* GOAL:
Rewrite all the records below, swapping each "GUI agent" for "interface agent" and leaving everything else unchanged.

::: MATERIAL

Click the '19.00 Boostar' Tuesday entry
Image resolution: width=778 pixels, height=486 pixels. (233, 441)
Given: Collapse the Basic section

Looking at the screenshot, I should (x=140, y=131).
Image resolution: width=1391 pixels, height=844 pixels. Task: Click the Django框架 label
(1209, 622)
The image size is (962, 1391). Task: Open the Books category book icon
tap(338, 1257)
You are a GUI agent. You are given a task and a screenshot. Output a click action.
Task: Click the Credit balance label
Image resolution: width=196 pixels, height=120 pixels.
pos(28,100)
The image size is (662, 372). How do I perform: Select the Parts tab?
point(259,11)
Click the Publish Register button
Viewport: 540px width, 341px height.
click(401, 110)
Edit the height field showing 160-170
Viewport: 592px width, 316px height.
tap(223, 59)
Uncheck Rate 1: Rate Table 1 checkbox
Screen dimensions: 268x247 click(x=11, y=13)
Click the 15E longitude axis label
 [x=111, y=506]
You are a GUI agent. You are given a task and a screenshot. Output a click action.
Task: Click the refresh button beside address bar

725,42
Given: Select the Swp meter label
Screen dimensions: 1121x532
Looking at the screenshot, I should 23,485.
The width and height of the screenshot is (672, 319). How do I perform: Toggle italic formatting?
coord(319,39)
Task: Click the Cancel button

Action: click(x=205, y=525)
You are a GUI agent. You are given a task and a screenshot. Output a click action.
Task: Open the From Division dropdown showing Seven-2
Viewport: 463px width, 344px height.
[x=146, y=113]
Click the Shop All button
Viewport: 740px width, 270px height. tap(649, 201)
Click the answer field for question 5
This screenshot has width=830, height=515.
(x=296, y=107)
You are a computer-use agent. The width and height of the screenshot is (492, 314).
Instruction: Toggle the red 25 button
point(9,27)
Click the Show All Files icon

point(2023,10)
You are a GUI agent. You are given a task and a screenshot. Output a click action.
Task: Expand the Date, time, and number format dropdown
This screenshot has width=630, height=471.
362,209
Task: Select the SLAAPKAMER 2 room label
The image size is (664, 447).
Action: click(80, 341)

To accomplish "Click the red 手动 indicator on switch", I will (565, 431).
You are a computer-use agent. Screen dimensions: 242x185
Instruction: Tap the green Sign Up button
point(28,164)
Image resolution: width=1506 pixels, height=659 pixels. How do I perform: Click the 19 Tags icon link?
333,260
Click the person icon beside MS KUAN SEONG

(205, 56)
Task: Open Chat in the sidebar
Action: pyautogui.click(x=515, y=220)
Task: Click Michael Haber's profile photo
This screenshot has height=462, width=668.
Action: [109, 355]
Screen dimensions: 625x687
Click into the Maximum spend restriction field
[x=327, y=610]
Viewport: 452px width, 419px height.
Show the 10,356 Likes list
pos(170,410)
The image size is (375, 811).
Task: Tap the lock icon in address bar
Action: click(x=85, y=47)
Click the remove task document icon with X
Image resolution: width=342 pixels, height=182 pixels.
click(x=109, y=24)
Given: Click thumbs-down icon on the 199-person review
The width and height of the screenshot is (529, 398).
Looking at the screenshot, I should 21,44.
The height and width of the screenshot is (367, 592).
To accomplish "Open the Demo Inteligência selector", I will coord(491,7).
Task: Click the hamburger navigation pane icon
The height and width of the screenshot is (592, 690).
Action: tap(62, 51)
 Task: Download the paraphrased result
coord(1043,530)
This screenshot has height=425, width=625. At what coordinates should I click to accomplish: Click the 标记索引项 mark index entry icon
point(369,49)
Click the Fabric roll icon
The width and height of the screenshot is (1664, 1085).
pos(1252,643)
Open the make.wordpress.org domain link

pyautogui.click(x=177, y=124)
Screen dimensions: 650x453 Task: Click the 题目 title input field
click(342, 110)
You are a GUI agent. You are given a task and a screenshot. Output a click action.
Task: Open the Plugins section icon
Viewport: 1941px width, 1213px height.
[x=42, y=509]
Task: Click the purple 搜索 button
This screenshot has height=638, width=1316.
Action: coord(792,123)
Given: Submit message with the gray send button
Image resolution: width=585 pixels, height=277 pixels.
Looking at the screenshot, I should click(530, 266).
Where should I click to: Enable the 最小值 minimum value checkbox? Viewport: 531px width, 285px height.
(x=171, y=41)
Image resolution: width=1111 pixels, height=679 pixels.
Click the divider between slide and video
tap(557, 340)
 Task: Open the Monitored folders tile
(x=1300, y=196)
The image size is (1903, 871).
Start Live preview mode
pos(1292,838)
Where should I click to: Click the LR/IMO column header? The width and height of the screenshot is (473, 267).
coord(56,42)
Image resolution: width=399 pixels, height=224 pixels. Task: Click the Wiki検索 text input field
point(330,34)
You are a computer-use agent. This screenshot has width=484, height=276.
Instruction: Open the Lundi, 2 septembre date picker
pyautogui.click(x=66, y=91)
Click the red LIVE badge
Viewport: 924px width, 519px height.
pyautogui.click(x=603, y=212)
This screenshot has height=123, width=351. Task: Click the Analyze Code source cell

::::::

* EXERCISE SOLUTION:
Click the '19.00 Boostar' Tuesday entry
Image resolution: width=778 pixels, height=486 pixels. (233, 441)
Given: Collapse the Basic section

Looking at the screenshot, I should (x=140, y=131).
Image resolution: width=1391 pixels, height=844 pixels. Task: Click the Django框架 label
(1209, 622)
The image size is (962, 1391). Task: Open the Books category book icon
tap(338, 1257)
You are a interface agent. You are given a task and a screenshot. Output a click action.
Task: Click the Credit balance label
Image resolution: width=196 pixels, height=120 pixels.
pos(28,100)
The image size is (662, 372). How do I perform: Select the Parts tab?
point(259,11)
Click the Publish Register button
Viewport: 540px width, 341px height.
click(401, 110)
Edit the height field showing 160-170
Viewport: 592px width, 316px height.
tap(223, 59)
Uncheck Rate 1: Rate Table 1 checkbox
Screen dimensions: 268x247 click(x=11, y=13)
Click the 15E longitude axis label
 [x=111, y=506]
You are a interface agent. You are given a task and a screenshot. Output a click action.
Task: Click the refresh button beside address bar

725,42
Given: Select the Swp meter label
Screen dimensions: 1121x532
Looking at the screenshot, I should 23,485.
The width and height of the screenshot is (672, 319). How do I perform: Toggle italic formatting?
coord(319,39)
Task: Click the Cancel button

Action: click(x=205, y=525)
You are a interface agent. You are given a task and a screenshot. Output a click action.
Task: Open the From Division dropdown showing Seven-2
Viewport: 463px width, 344px height.
[x=146, y=113]
Click the Shop All button
Viewport: 740px width, 270px height. tap(649, 201)
Click the answer field for question 5
This screenshot has width=830, height=515.
(x=296, y=107)
You are a computer-use agent. The width and height of the screenshot is (492, 314).
Instruction: Toggle the red 25 button
point(9,27)
Click the Show All Files icon

point(2023,10)
You are a interface agent. You are given a task and a screenshot. Output a click action.
Task: Expand the Date, time, and number format dropdown
This screenshot has width=630, height=471.
362,209
Task: Select the SLAAPKAMER 2 room label
The image size is (664, 447).
Action: click(80, 341)

To accomplish "Click the red 手动 indicator on switch", I will (565, 431).
You are a computer-use agent. Screen dimensions: 242x185
Instruction: Tap the green Sign Up button
point(28,164)
Image resolution: width=1506 pixels, height=659 pixels. How do I perform: Click the 19 Tags icon link?
333,260
Click the person icon beside MS KUAN SEONG

(205, 56)
Task: Open Chat in the sidebar
Action: pyautogui.click(x=515, y=220)
Task: Click Michael Haber's profile photo
This screenshot has height=462, width=668.
Action: [109, 355]
Screen dimensions: 625x687
Click into the Maximum spend restriction field
[x=327, y=610]
Viewport: 452px width, 419px height.
Show the 10,356 Likes list
pos(170,410)
The image size is (375, 811).
Task: Tap the lock icon in address bar
Action: click(x=85, y=47)
Click the remove task document icon with X
Image resolution: width=342 pixels, height=182 pixels.
click(x=109, y=24)
Given: Click thumbs-down icon on the 199-person review
The width and height of the screenshot is (529, 398).
Looking at the screenshot, I should 21,44.
The height and width of the screenshot is (367, 592).
To accomplish "Open the Demo Inteligência selector", I will coord(491,7).
Task: Click the hamburger navigation pane icon
The height and width of the screenshot is (592, 690).
Action: tap(62, 51)
 Task: Download the paraphrased result
coord(1043,530)
This screenshot has height=425, width=625. At what coordinates should I click to accomplish: Click the 标记索引项 mark index entry icon
point(369,49)
Click the Fabric roll icon
The width and height of the screenshot is (1664, 1085).
pos(1252,643)
Open the make.wordpress.org domain link

pyautogui.click(x=177, y=124)
Screen dimensions: 650x453 Task: Click the 题目 title input field
click(342, 110)
You are a interface agent. You are given a task and a screenshot. Output a click action.
Task: Open the Plugins section icon
Viewport: 1941px width, 1213px height.
[x=42, y=509]
Task: Click the purple 搜索 button
This screenshot has height=638, width=1316.
Action: coord(792,123)
Given: Submit message with the gray send button
Image resolution: width=585 pixels, height=277 pixels.
Looking at the screenshot, I should click(530, 266).
Where should I click to: Enable the 最小值 minimum value checkbox? Viewport: 531px width, 285px height.
(x=171, y=41)
Image resolution: width=1111 pixels, height=679 pixels.
Click the divider between slide and video
tap(557, 340)
 Task: Open the Monitored folders tile
(x=1300, y=196)
The image size is (1903, 871).
Start Live preview mode
pos(1292,838)
Where should I click to: Click the LR/IMO column header? The width and height of the screenshot is (473, 267).
coord(56,42)
Image resolution: width=399 pixels, height=224 pixels. Task: Click the Wiki検索 text input field
point(330,34)
You are a computer-use agent. This screenshot has width=484, height=276.
Instruction: Open the Lundi, 2 septembre date picker
pyautogui.click(x=66, y=91)
Click the red LIVE badge
Viewport: 924px width, 519px height.
pyautogui.click(x=603, y=212)
This screenshot has height=123, width=351. Task: Click the Analyze Code source cell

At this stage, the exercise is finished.